Some of the most famous galleries of the second half of the 20th century helped shape the Goulandris collection: Wildenstein in its heyday, Acquavella, Daniel Varenne in Geneva and Ernst Beyeler, who became a close friend of the couple and encouraged the idea of creating a museum. The auction houses played their part, especially Sotheby’s, with Simon de Pury advising Elise.
Basil Goulandris made his fortune from the Orion Shipping and Trading Company after the Second World War. He entered the big collecting league in 1957, when he bid a then record $297,000 for a still-life by Gauguin. The Goulandrises built their collection together and, unlike today’s buyers, did not keep it in a freeport but lived with it, moving works from their chalet in Gstaad to their apartment in Avenue Foch in Paris, and even to their yacht, the Paloma.

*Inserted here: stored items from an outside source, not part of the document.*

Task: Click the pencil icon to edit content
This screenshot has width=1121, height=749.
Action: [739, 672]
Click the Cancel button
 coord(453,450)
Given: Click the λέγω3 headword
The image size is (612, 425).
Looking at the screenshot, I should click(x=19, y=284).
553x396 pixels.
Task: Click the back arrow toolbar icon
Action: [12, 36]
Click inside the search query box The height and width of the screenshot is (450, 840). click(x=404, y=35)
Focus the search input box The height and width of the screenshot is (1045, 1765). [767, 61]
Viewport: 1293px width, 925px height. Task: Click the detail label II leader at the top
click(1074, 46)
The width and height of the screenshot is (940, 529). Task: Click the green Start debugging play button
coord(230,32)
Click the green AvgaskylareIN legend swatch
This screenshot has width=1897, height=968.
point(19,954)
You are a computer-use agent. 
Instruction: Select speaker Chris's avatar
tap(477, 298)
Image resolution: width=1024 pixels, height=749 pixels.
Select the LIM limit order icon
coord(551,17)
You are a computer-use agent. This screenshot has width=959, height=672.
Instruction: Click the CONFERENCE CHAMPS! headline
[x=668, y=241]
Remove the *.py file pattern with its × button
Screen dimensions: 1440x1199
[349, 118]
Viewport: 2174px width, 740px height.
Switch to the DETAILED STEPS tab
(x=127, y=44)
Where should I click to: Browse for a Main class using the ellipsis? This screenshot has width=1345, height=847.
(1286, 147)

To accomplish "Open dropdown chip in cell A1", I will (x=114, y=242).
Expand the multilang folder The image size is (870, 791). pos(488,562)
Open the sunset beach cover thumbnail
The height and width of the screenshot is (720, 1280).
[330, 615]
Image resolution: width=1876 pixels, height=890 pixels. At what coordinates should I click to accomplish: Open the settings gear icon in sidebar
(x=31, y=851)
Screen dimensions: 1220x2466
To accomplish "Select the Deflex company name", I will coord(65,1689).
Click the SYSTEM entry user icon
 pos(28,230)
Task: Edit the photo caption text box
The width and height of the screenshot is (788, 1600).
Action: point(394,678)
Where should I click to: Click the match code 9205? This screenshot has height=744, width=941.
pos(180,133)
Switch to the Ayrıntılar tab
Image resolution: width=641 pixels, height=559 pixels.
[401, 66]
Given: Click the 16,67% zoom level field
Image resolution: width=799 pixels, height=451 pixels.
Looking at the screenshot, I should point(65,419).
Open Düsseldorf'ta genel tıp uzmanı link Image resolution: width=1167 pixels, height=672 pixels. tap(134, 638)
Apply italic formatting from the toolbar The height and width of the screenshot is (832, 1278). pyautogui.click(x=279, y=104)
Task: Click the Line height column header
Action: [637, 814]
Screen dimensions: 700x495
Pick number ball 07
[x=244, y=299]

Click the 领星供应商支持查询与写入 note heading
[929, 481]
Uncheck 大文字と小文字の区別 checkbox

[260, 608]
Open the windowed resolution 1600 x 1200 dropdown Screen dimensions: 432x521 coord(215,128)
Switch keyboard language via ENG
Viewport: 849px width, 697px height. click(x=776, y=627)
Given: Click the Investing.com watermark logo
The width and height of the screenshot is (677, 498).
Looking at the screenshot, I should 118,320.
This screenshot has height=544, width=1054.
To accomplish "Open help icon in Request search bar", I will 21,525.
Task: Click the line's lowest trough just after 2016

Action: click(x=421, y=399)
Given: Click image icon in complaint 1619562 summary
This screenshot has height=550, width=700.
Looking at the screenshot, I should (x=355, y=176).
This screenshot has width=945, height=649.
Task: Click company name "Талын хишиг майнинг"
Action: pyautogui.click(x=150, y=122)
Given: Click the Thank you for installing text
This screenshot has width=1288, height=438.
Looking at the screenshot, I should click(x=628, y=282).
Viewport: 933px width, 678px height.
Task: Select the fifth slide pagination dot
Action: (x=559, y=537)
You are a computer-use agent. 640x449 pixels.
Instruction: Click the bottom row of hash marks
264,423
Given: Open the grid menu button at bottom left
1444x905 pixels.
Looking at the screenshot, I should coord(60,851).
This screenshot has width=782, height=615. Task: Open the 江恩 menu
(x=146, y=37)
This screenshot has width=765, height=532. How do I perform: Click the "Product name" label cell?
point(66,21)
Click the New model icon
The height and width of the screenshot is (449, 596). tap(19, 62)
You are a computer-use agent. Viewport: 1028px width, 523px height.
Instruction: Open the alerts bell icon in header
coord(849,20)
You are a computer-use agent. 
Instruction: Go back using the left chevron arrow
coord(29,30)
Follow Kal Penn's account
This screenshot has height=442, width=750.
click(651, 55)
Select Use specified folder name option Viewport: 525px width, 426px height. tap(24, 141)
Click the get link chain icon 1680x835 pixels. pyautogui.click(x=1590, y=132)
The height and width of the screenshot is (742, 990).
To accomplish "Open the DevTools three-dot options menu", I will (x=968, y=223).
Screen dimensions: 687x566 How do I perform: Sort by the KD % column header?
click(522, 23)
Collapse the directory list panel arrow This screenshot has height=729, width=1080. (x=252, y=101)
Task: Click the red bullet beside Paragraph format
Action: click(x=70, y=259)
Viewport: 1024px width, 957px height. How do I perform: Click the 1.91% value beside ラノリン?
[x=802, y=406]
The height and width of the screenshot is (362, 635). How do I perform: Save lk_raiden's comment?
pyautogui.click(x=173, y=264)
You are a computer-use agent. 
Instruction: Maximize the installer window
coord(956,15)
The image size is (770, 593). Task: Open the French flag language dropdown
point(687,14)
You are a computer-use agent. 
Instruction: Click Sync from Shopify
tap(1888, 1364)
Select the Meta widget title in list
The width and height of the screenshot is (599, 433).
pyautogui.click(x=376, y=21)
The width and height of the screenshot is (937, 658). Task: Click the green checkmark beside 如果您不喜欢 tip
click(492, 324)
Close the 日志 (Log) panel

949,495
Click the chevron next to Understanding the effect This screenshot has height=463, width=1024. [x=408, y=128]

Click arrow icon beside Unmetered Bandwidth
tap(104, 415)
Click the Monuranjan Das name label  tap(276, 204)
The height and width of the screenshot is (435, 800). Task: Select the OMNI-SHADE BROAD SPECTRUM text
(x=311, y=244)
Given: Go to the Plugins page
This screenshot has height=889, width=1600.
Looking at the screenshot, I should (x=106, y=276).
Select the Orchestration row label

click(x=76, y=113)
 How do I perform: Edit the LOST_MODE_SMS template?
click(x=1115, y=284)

In 1979, the couple established their foundation and inaugurated Greece’s first contemporary art museum on the island of Andros, Basil’s birthplace, which held a collection of Greek art and hosted exhibitions every summer from 1986 of artists including Balthus, Dalí, Man Ray, Richter and Kiefer.
The architect I.M. Pei was a friend, and in 1993 the couple commissioned him to design a museum in Athens. He came up with a pale limestone design with the feel of a church, inspired by Christian rather than classical Greece: a soaring hexagonal hall, windows fitted with translucent alabaster panes to filter the light and an enclosed garden with a fountain surrounded by orange trees. But the classical past interfered; the chosen site was abandoned in 1997 after the ruins of the Lyceum, where Aristotle taught his students, were discovered there.
Another location fell through largely due to the hostility of the local residents, who did not want crowds in their neighbourhood. Finally, the foundation led by Kyriakos Koutsomallis decided to adapt an existing building in Pangrati, a central neighbourhood with views of the Parthenon. It is on 11 floors, complete with lecture theatre, library, education department, restaurant and temporary exhibition space (opening in 2020). The works collected by the Goulandrises are on the lower floors, while the Modern and contemporary Greek art acquired by the foundation in recent years are above. All the running costs are covered by the foundation.